Sigrid Keydana | Why TensorFlow eager execution matters | RStudio (2019)

Transcript#

This transcript was generated automatically and may contain errors.

Hi, so like when I looked again at my slides, like before this talk, I was wondering, okay, so I say why TensorFlow eager execution matters, but I don't really start with what even is TensorFlow is eager execution, right?

So what is TensorFlow eager execution? So normally when we write Keras models, this gets compiled into a static TensorFlow graph, which makes for, can make for pretty unflexible code. And now eager execution means that the code gets executed dynamically, and this will be the default operating mode of the new TensorFlow 2.0, which is going to come in, well, I don't know, let's say two months or so.
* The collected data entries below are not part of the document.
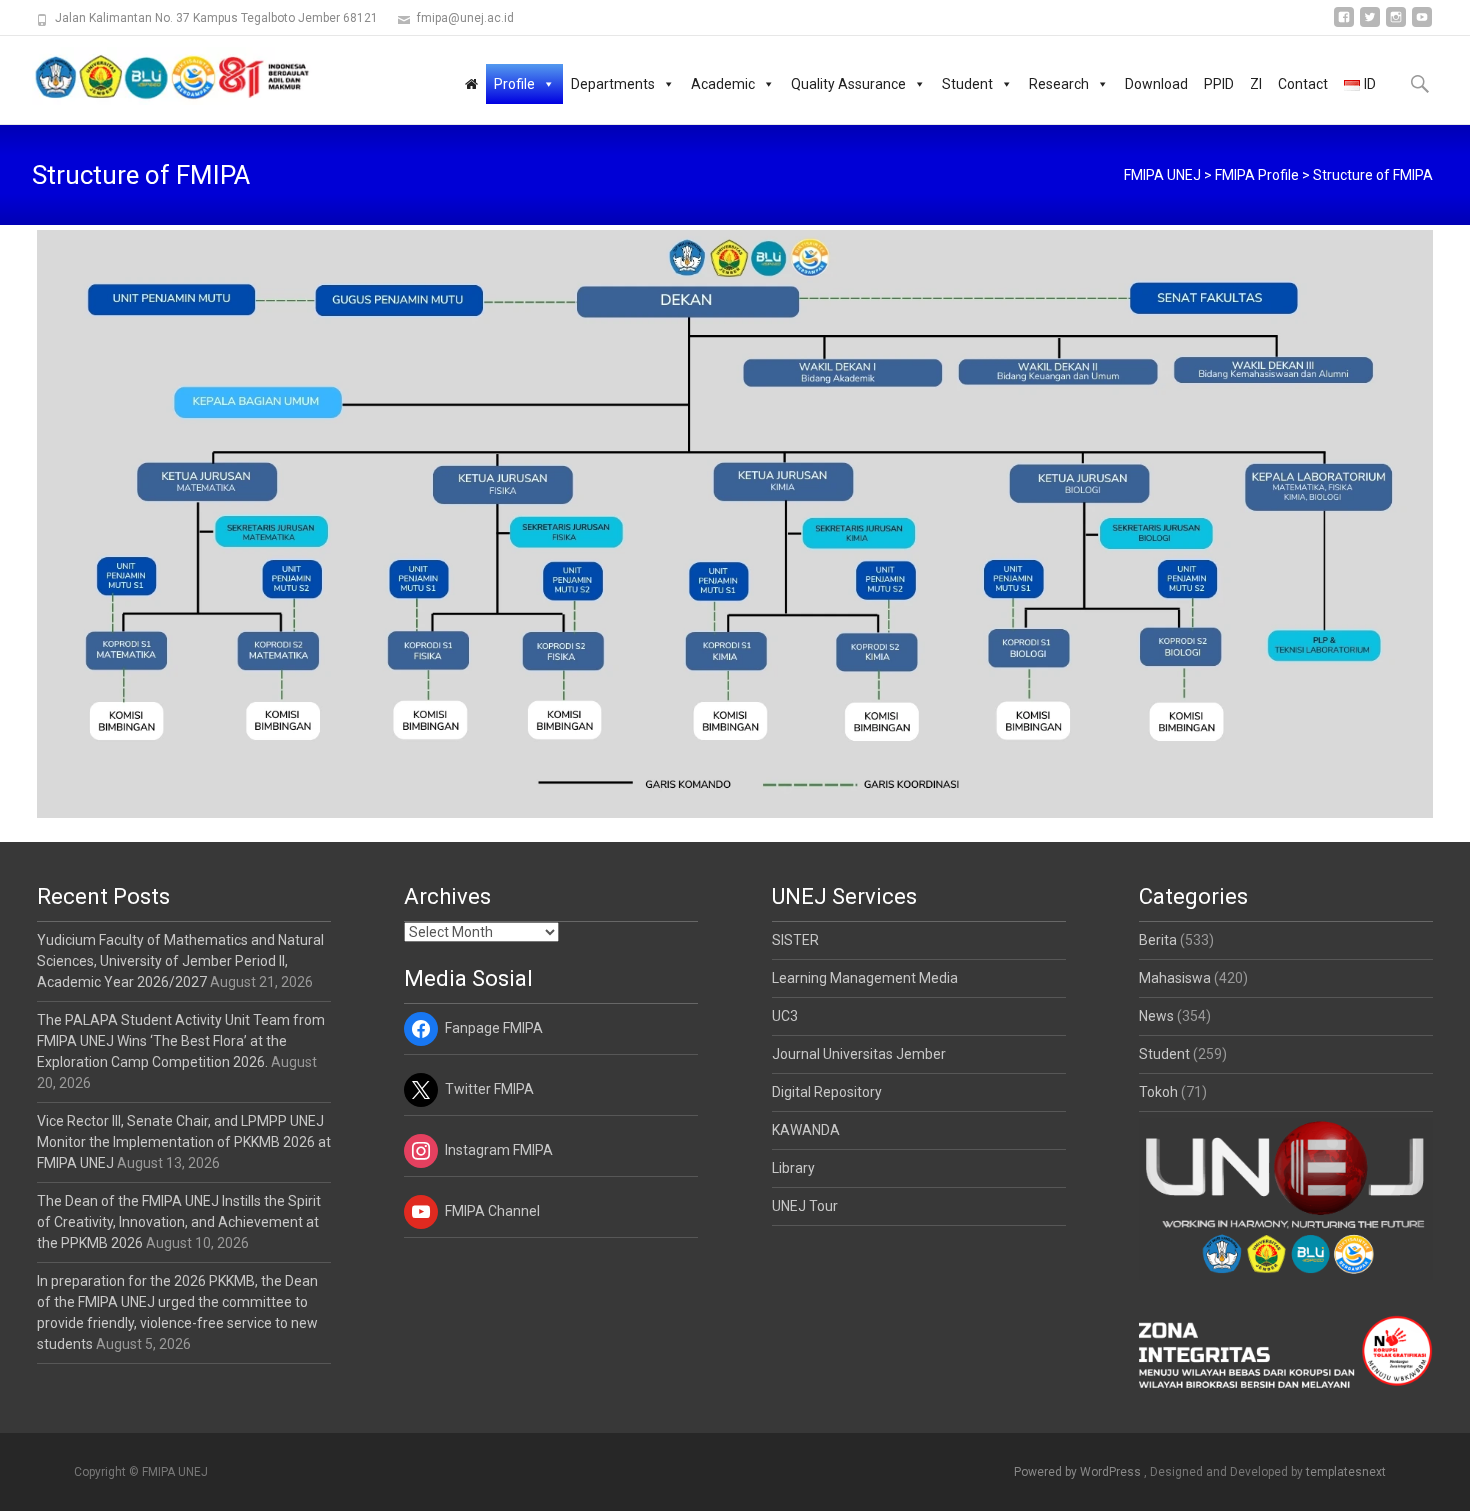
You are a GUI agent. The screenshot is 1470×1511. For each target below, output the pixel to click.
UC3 (785, 1016)
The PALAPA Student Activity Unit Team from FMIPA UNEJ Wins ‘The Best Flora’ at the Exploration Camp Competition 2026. (181, 1041)
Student (967, 84)
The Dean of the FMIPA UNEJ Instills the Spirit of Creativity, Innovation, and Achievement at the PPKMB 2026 (179, 1222)
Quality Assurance (848, 84)
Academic (723, 84)
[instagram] (1396, 24)
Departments (613, 84)
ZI (1256, 84)
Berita (1158, 940)
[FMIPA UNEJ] (156, 76)
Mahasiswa (1175, 978)
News (1156, 1016)
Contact (1303, 84)
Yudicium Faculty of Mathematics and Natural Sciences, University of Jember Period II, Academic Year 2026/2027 (180, 961)
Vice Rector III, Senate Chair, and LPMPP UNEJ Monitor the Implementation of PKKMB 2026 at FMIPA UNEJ (184, 1142)
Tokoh (1158, 1092)
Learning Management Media (865, 978)
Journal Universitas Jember (859, 1054)
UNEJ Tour (805, 1206)
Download (1156, 84)
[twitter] (1370, 24)
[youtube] (1422, 24)
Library (793, 1168)
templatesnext (1346, 1472)
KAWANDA (806, 1130)
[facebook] (1344, 24)
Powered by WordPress (1079, 1472)
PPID (1219, 84)
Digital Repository (827, 1092)
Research (1059, 84)
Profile (514, 84)
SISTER (795, 940)
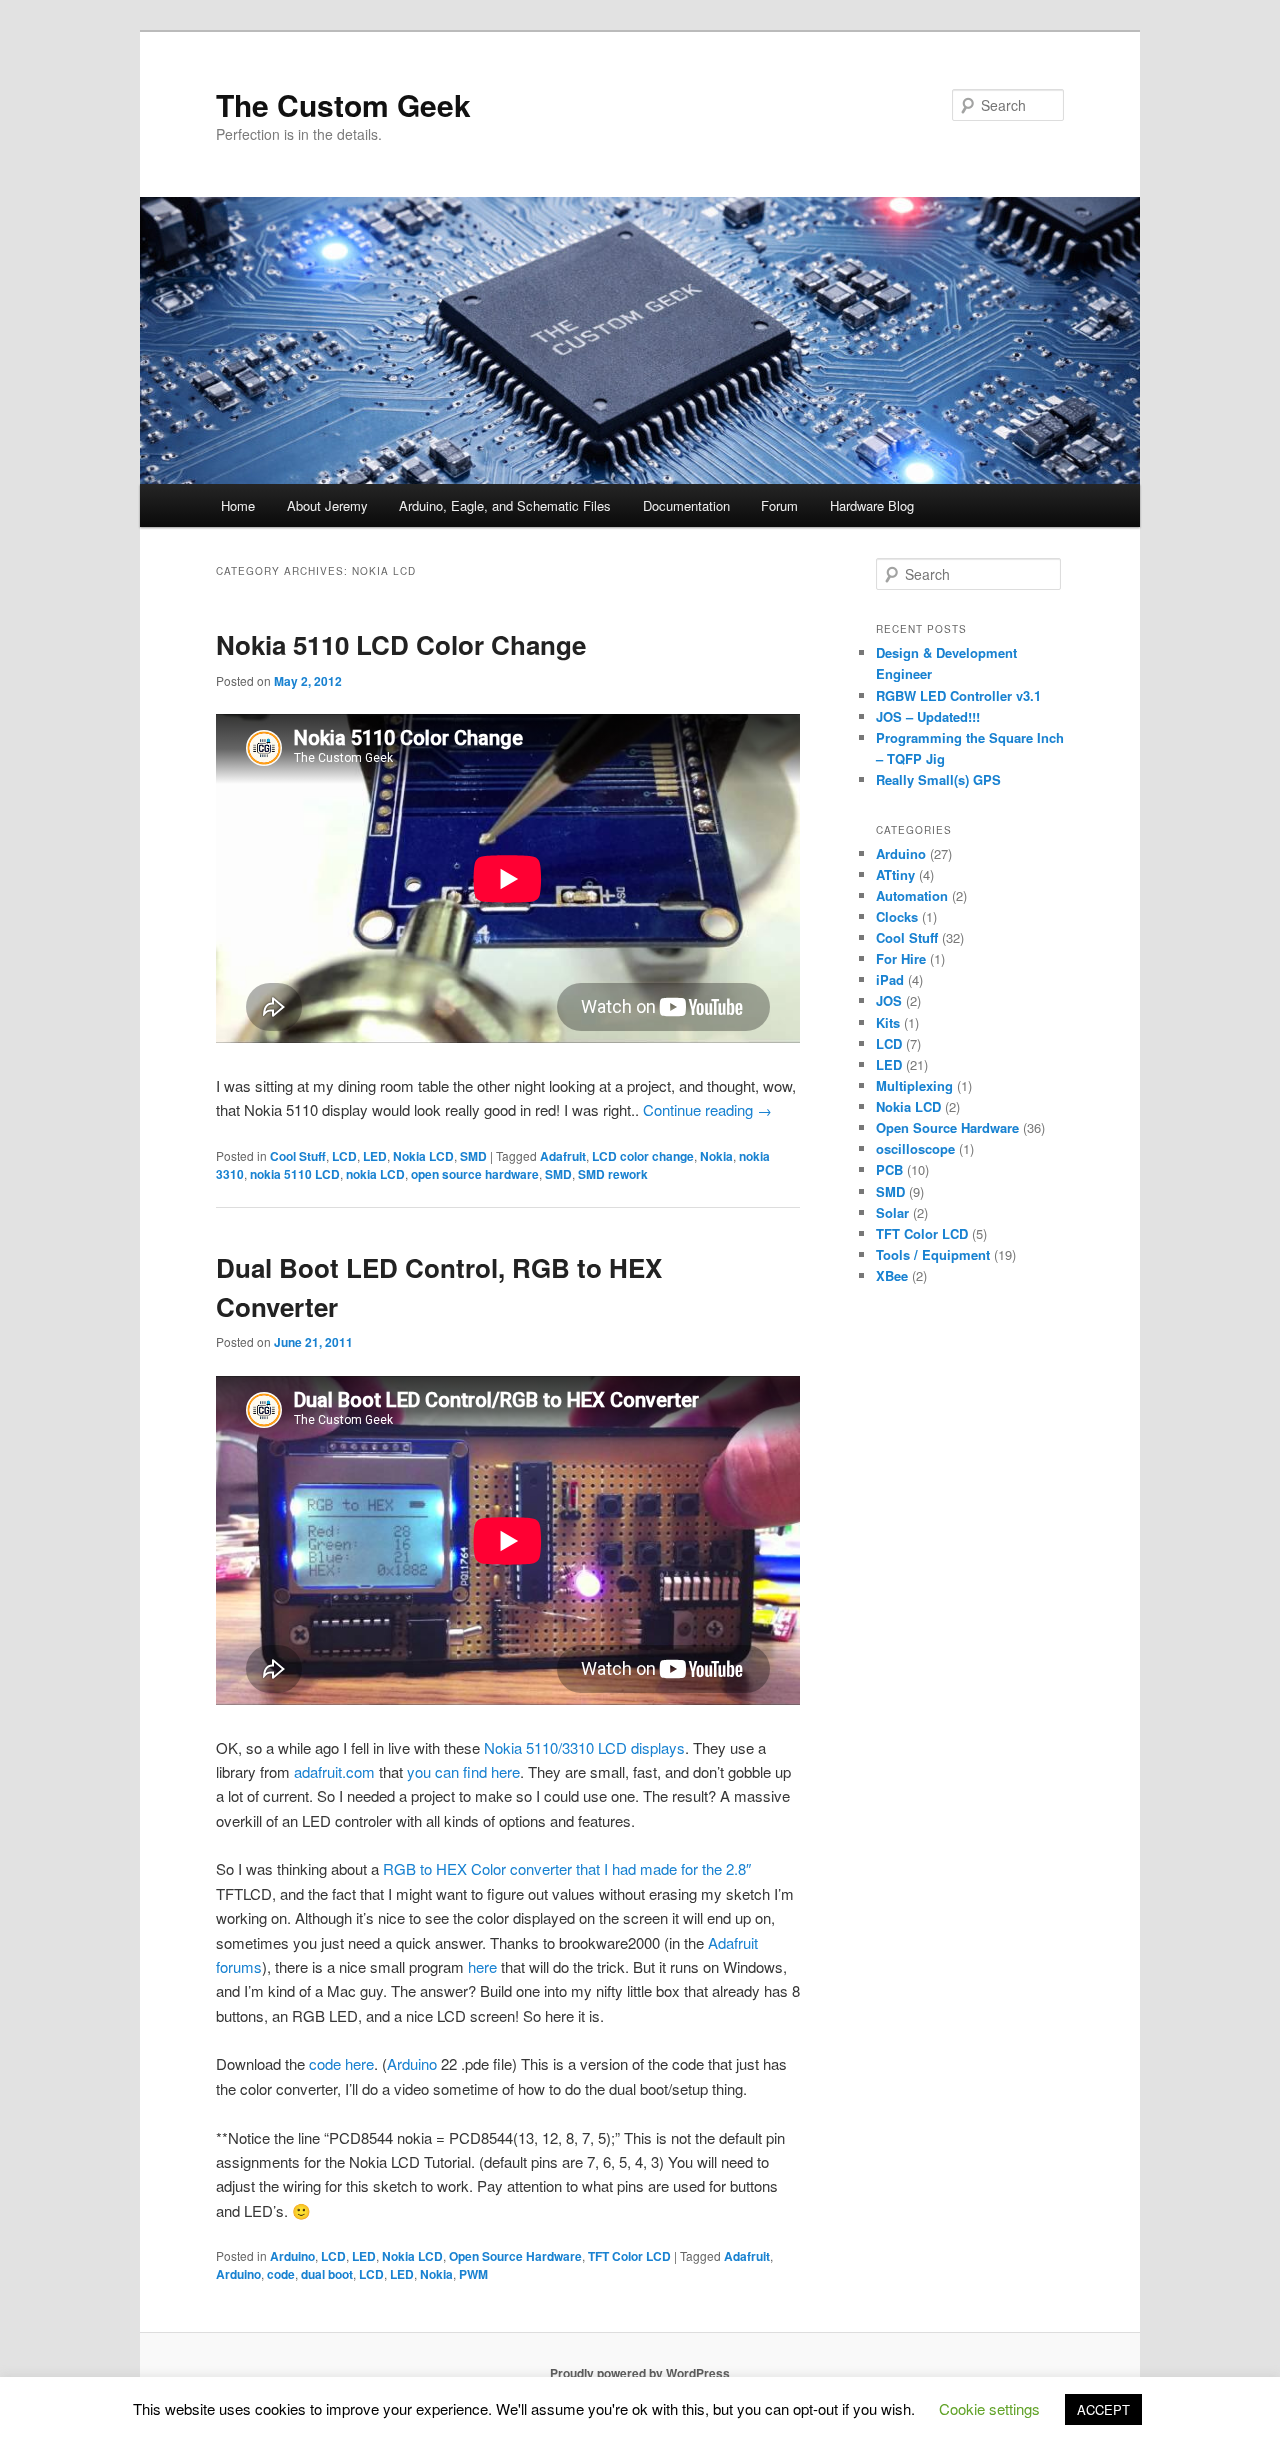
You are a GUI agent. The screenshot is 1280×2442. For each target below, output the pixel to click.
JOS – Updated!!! (928, 716)
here (482, 1966)
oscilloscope (915, 1148)
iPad (890, 979)
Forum (779, 505)
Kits (888, 1022)
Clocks (897, 916)
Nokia (716, 1156)
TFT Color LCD (629, 2256)
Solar (892, 1212)
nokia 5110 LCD (295, 1174)
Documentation (686, 505)
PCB (889, 1169)
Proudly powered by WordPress (640, 2373)
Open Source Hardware (515, 2256)
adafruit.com (334, 1771)
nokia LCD (375, 1174)
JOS (889, 1000)
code (281, 2274)
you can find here (463, 1771)
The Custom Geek (343, 104)
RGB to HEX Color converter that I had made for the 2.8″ (567, 1868)
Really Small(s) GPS (938, 779)
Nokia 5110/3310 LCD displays (584, 1747)
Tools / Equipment (933, 1254)
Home (238, 505)
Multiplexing (914, 1085)
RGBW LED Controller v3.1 (958, 695)
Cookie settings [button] (989, 2408)
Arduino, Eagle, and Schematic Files (505, 505)
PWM (473, 2274)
So end of this month, we're going to have TensorFlow 1.13, and then the Google guys are already extremely busy with preparing us for 2.0. And the cool thing is that this TensorFlow eager execution, we can already do it in R since about last summer, so we've been preparing for it, so we're ready. And now in this talk, it's about like I want to show you why it's so cool that we can do that.

But after eight epochs, I get pretty nice-looking penguins. I think they perhaps even look better than the input. So it actually works.

Variational autoencoders

In this case, I was thinking I've generated these penguins, and so I want to generate some snowflakes for them. Unfortunately, it's really hard to get training data for snowflakes. I even emailed a book author who produced some nice photos of snowflakes, but so I had to generate my own training data with a method which is like using cellular automata, okay? Doesn't really matter. This is my input data.

And then, again, I'm constructing my model, and now you will see the same principles like before. I have my encoder model, which is a standalone model. I can define like that. The decoder model, I can define like that. And now with the variation autoencoders, the action really is in the loss function, because on the one hand, I want to reconstruct the input. On the other hand, I have a regularization term, which is different between different types of autoencoders. Here I have one specific loss can be a different one. But still, this ends up being like five lines of code or so, and I'm all set up.

And after I've set it up like that, again, I'm just doing the same kind of iteration over the code. So first time, perhaps you haven't seen that before, so it looks like strange, but it's gonna end up all the same always. And now let's see the snowflakes. So I have here, they don't look much worse than the input, actually.

Benefits of eager execution

So these were examples of models which are quite hard to code if you're using static execution, as we have been doing until now. But this gets a lot easier with eager execution. But there's more to it. More stuff, but important stuff when doing the coding. For example, what's really hard is to see what's going on in deep learning.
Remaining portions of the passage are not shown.